DIRECTIONS FOR THIS TASK: Read the listing below and copy out every line that holds "agent".

THE DATA:
▬▬▬▬▬▬

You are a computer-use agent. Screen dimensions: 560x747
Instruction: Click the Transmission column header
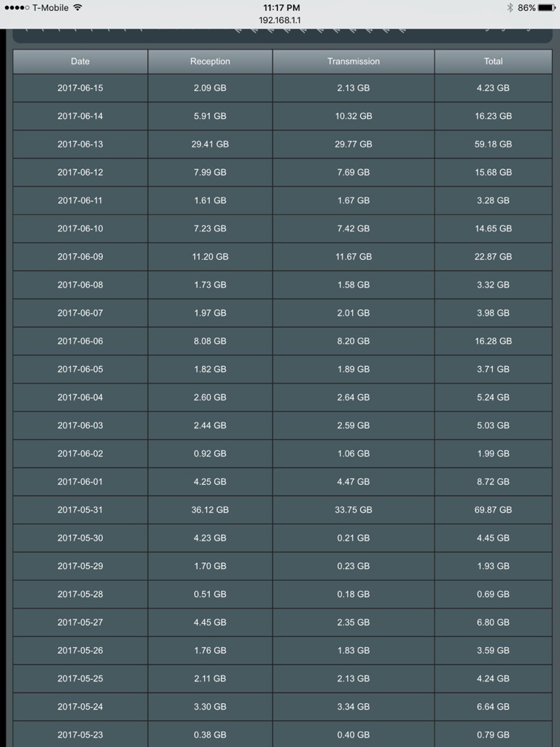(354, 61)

▬▬▬▬▬▬

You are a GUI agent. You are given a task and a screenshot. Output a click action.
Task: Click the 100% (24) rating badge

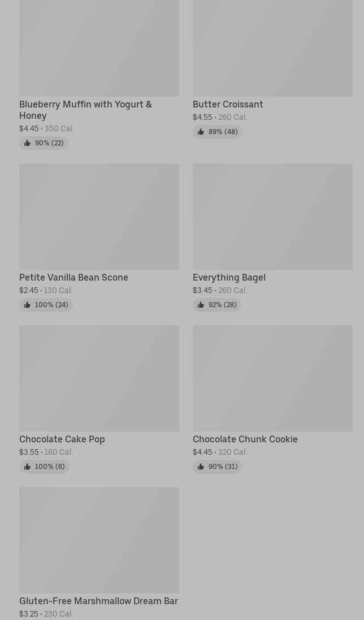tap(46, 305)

▬▬▬▬▬▬

RESULT FOR THIS EXERCISE:
You are a computer-use agent. Screen dimensions: 560x747
You are a GUI agent. You are given a task and a screenshot. Output a click action.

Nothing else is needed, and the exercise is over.